**Dataset**.
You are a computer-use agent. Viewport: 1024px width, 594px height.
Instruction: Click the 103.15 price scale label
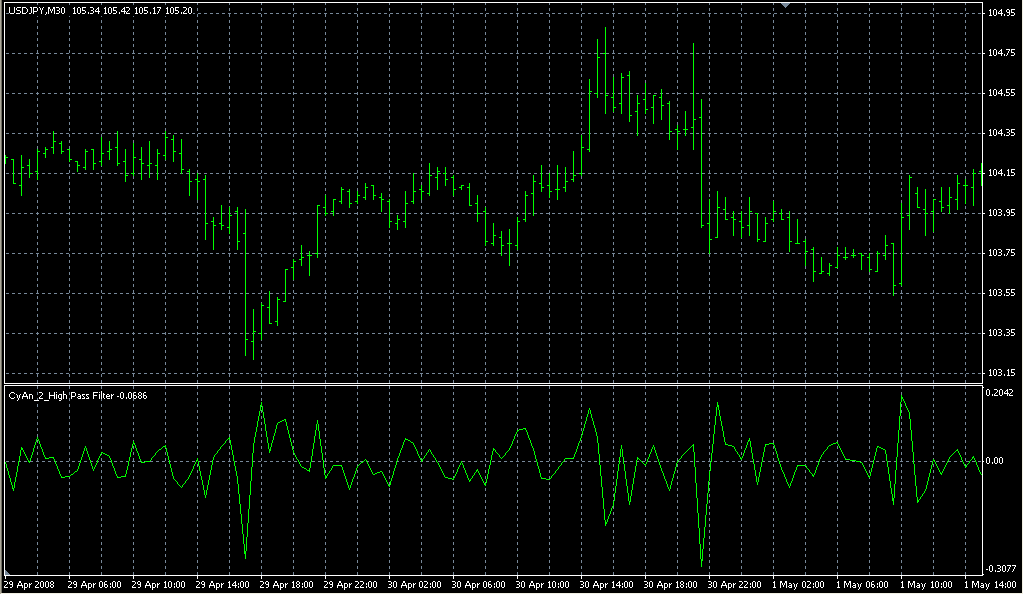point(1002,373)
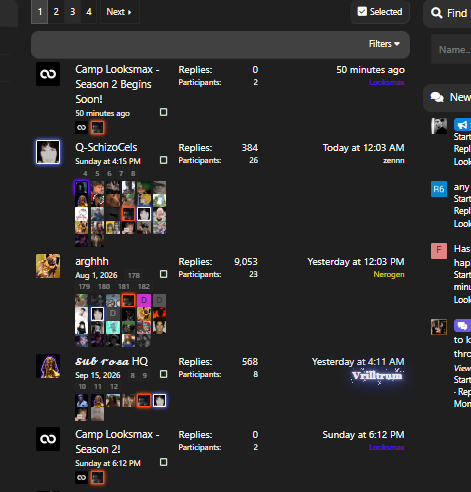Open the magenta D participant avatar in arghhh
Image resolution: width=471 pixels, height=492 pixels.
[144, 300]
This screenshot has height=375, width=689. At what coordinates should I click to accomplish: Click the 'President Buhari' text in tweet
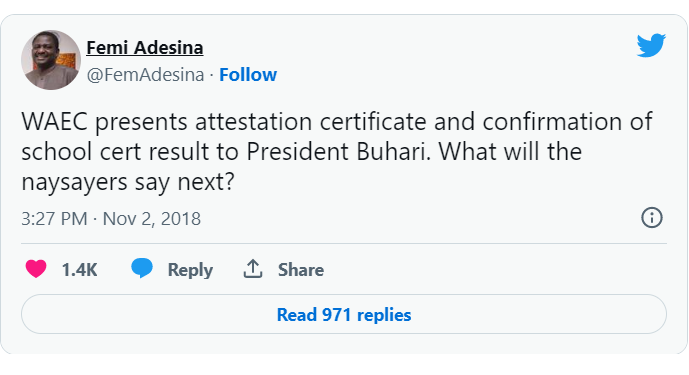click(x=339, y=152)
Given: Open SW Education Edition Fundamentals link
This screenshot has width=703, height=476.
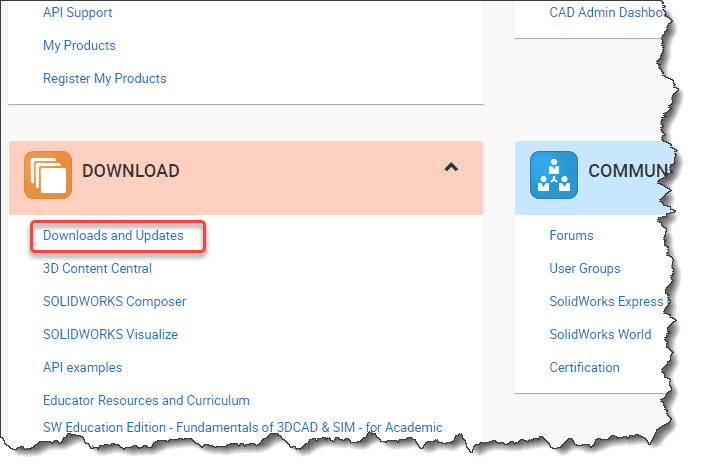Looking at the screenshot, I should (242, 427).
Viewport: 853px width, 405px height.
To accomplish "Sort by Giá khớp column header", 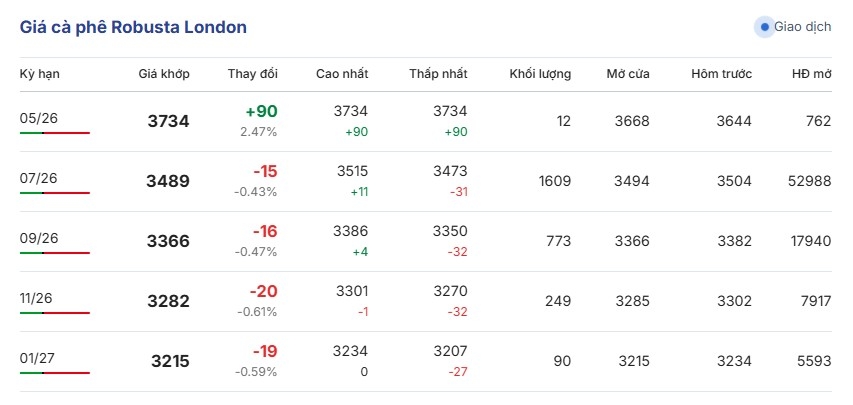I will coord(164,74).
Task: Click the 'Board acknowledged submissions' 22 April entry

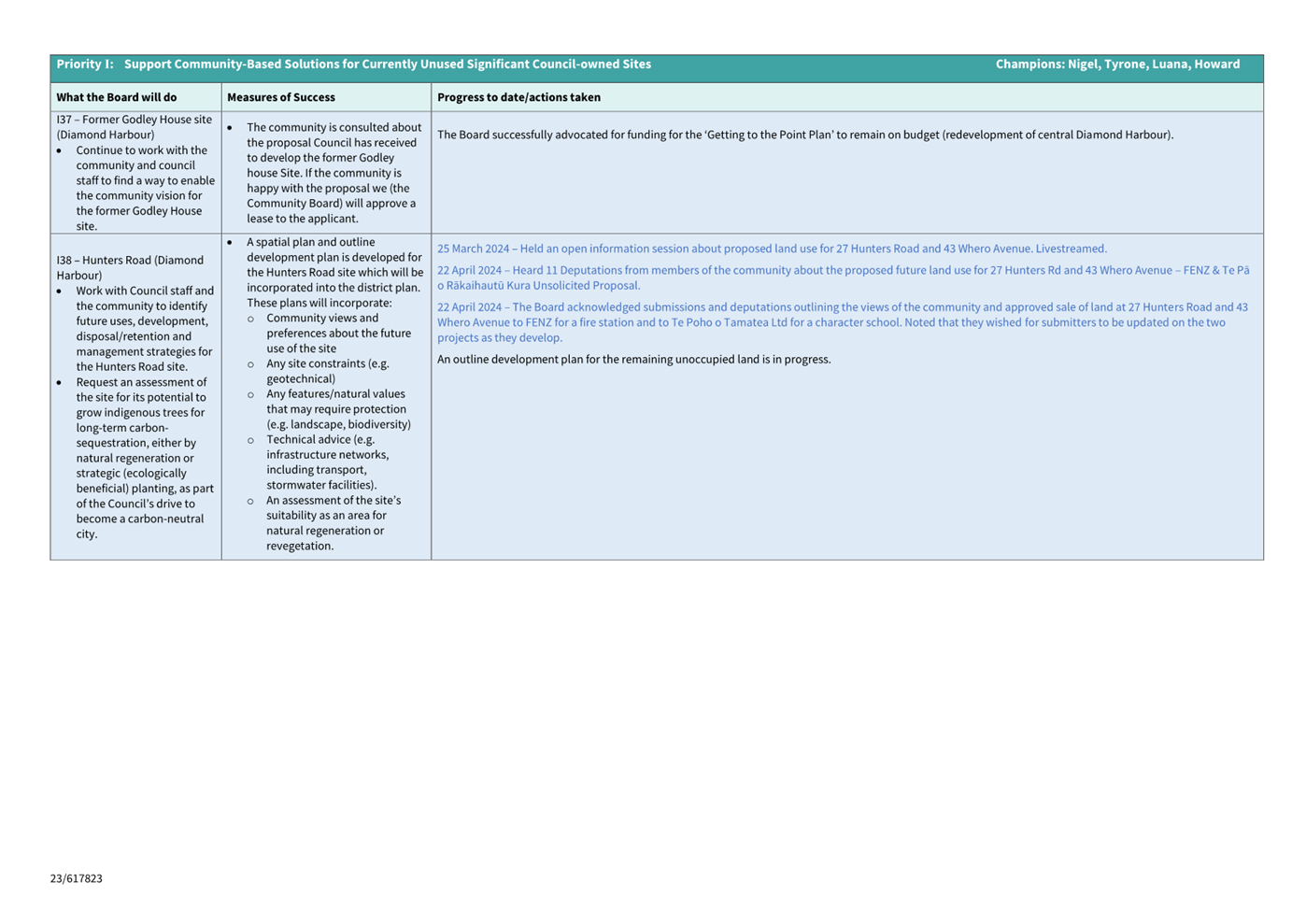Action: point(842,322)
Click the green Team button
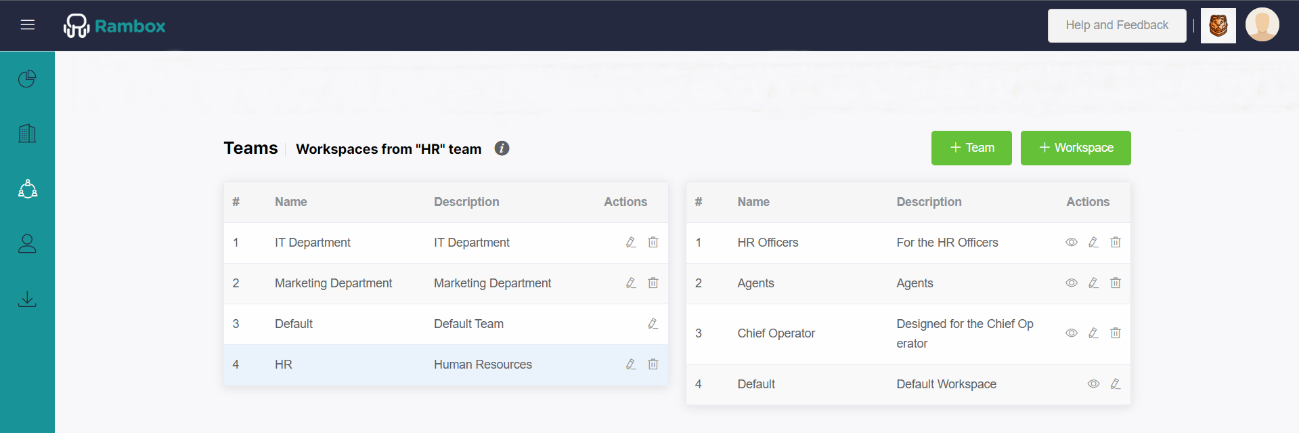Viewport: 1299px width, 433px height. 971,148
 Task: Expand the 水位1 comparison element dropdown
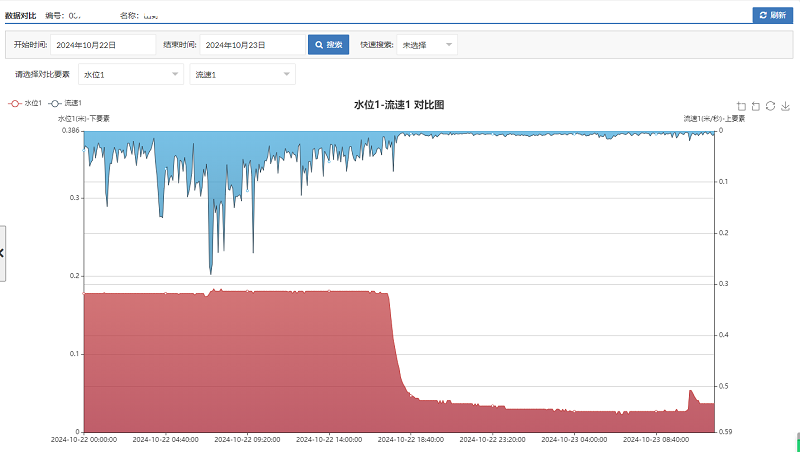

**What the task asks**. What to print is the stretch of entries from the line with "Instruction: Click the" up to and including the line with "Given: Open SW". Please print it exactly and leave out the pictures.

**Answer section**.
Instruction: Click the 103.15 price scale label
point(1002,373)
Open the magenta D participant avatar in arghhh
Image resolution: width=471 pixels, height=492 pixels.
[144, 300]
This screenshot has height=375, width=689. At what coordinates should I click to accomplish: Click the 'President Buhari' text in tweet
click(x=339, y=152)
Given: Open SW Education Edition Fundamentals link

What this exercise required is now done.